§ **Task statement**
Rewrite the data starting at the line that contains "Click the Zip/Postal Code field" and ending at the end of the data, replacing "paper plane icon" with "arrow icon" and changing nothing else. Leave the pictures out of your answer.

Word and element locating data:
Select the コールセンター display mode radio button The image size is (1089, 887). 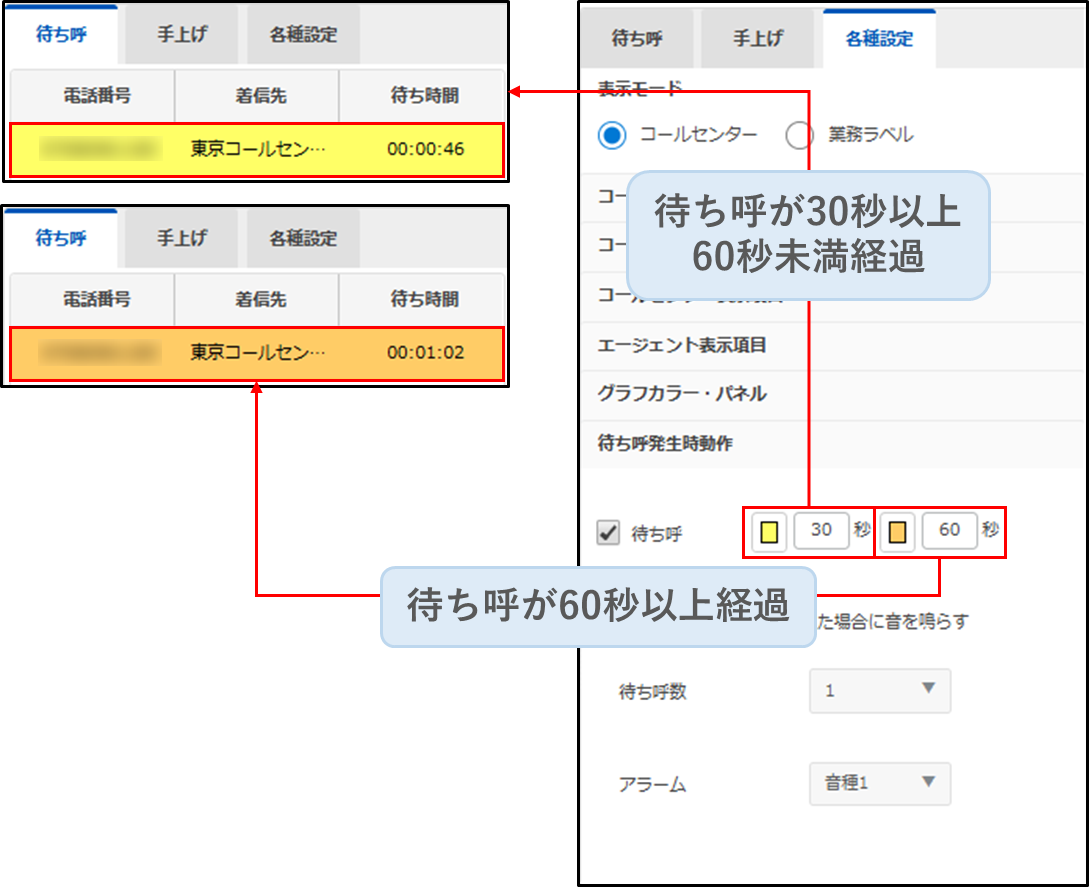612,135
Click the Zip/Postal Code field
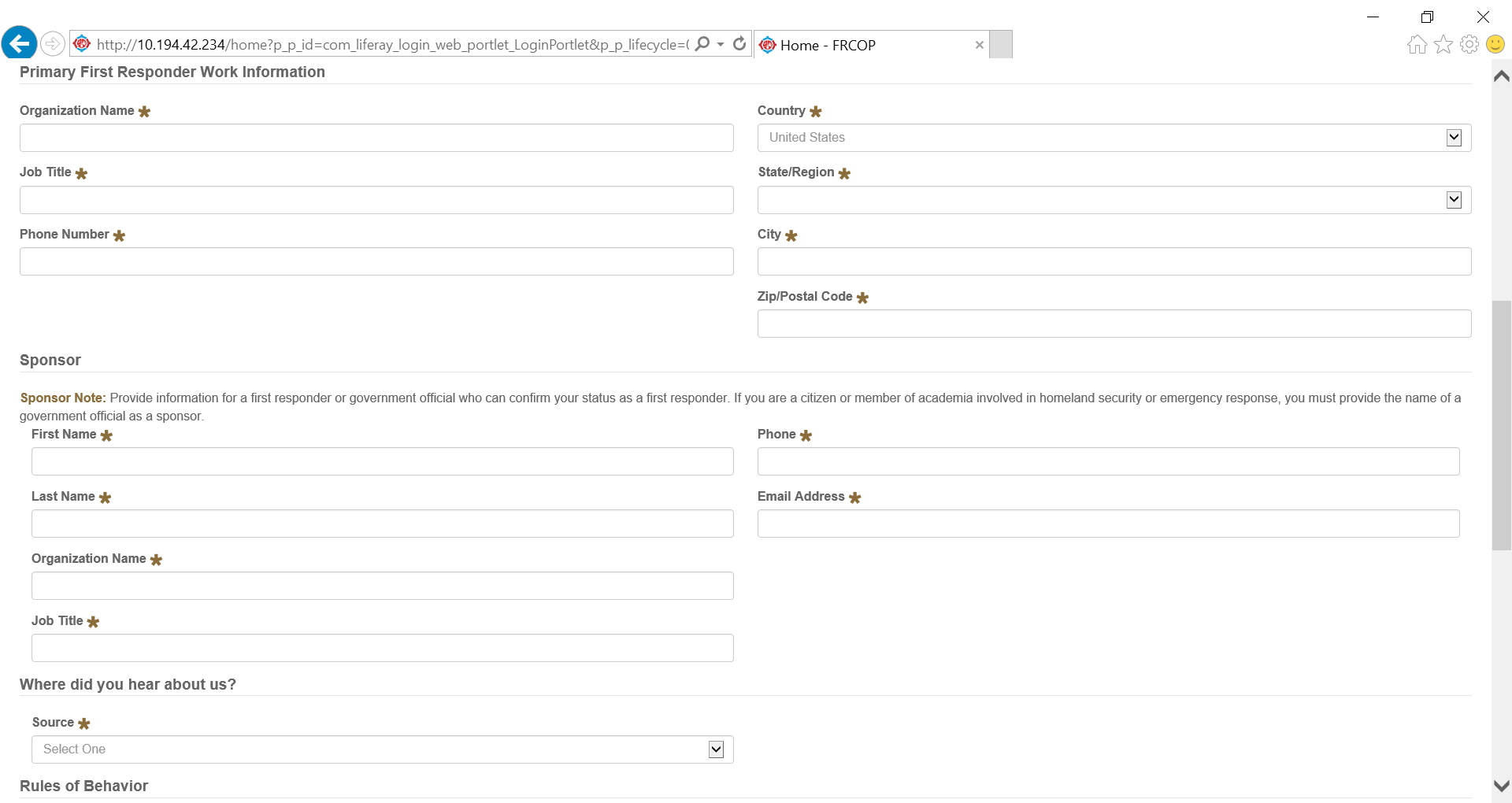Screen dimensions: 1512x803 click(1114, 324)
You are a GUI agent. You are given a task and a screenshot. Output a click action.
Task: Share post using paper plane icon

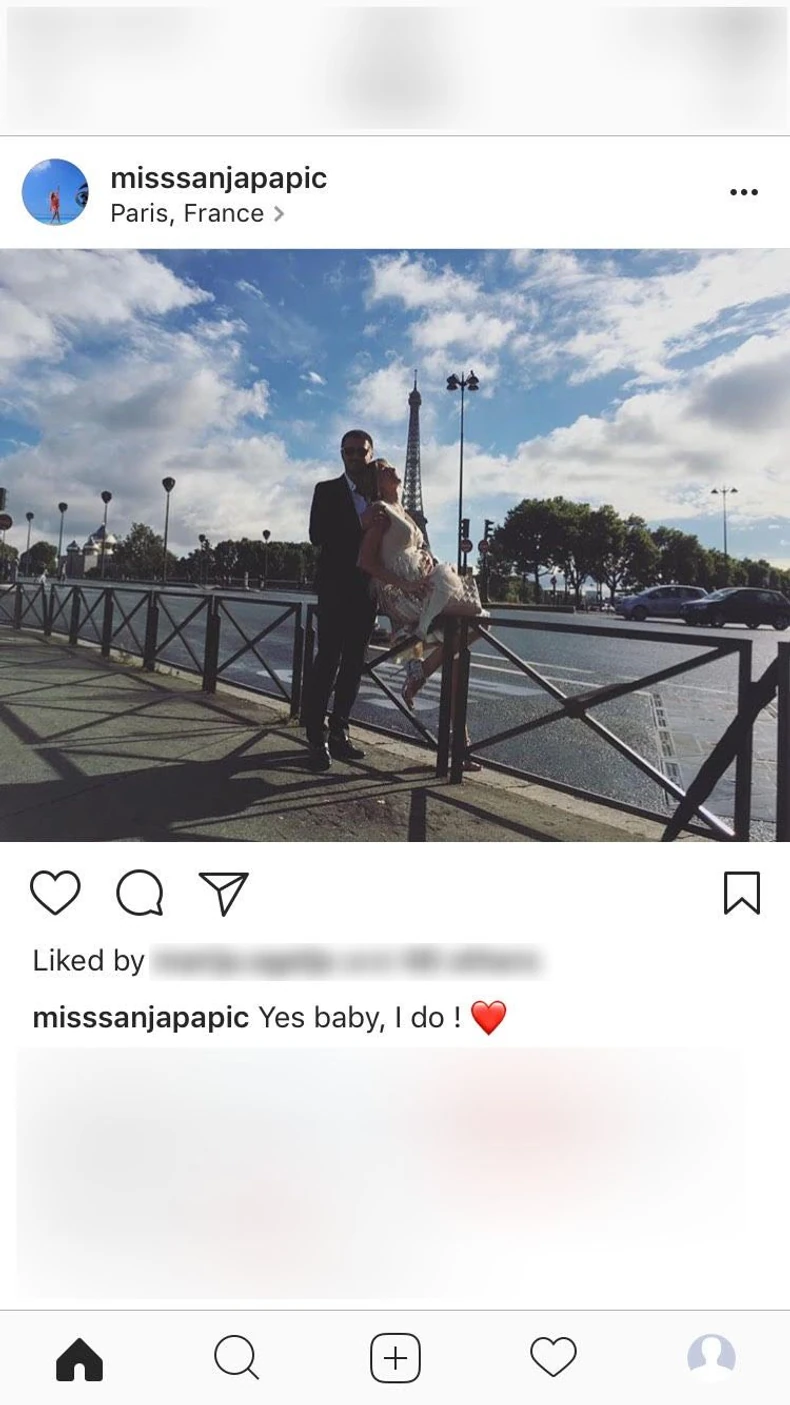(x=223, y=893)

§ **Solution to the problem**
Click the Zip/Postal Code field
Screen dimensions: 1512x803 click(1114, 324)
You are a GUI agent. You are given a task and a screenshot. Output a click action.
Task: Share post using arrow icon

(x=223, y=893)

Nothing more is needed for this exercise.